• _ASSIGNED TASK_
Say how many lines of the listing below contain "computer", giving the number and nothing else.

• _THE DATA_
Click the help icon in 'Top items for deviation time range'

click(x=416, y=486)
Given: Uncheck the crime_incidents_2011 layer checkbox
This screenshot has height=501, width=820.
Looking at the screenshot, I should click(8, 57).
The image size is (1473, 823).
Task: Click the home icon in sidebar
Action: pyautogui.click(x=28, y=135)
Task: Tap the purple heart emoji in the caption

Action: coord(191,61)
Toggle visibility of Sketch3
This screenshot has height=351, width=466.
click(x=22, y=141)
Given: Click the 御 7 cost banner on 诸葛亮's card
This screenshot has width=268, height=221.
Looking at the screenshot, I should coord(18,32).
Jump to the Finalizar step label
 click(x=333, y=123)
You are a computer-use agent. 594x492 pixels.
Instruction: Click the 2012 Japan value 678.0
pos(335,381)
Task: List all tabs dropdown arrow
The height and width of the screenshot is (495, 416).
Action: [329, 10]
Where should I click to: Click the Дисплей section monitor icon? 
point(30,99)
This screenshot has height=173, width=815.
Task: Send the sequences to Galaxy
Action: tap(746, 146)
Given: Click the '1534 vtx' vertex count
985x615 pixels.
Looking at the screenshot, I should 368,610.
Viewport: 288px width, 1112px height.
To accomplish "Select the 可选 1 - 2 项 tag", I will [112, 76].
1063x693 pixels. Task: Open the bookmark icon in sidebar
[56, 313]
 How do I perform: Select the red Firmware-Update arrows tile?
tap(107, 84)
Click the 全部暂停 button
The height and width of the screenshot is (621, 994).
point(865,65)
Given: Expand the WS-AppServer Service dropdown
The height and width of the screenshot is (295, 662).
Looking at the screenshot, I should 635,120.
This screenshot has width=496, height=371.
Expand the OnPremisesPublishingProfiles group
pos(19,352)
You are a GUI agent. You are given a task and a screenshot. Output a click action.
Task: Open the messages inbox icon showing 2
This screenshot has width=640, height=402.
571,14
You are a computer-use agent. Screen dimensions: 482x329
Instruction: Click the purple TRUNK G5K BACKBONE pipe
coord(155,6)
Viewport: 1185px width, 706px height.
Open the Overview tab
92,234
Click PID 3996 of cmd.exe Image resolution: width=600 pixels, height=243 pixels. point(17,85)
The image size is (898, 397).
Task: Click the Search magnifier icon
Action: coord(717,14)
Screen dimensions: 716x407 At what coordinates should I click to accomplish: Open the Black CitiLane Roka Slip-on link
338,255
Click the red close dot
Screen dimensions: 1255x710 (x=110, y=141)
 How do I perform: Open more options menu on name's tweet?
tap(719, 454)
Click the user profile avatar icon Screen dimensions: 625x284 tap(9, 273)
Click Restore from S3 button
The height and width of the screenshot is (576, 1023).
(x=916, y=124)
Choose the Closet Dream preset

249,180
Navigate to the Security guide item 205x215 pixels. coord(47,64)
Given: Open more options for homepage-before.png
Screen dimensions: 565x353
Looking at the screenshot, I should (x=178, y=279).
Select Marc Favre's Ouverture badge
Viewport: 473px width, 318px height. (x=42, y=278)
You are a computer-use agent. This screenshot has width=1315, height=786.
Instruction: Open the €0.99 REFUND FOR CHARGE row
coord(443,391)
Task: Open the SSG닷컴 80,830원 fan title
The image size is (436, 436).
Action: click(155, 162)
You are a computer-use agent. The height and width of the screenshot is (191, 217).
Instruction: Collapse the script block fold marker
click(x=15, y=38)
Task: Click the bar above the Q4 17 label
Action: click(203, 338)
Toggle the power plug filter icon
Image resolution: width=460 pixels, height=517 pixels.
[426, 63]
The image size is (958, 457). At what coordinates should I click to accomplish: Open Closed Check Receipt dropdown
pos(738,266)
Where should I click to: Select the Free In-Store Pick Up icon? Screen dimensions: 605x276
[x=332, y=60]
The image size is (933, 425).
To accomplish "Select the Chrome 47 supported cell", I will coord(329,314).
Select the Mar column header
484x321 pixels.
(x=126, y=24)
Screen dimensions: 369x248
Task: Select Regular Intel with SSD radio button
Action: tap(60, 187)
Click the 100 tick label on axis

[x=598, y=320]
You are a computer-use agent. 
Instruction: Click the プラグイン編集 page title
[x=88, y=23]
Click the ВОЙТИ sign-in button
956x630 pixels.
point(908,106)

• _FINAL ANSWER_
5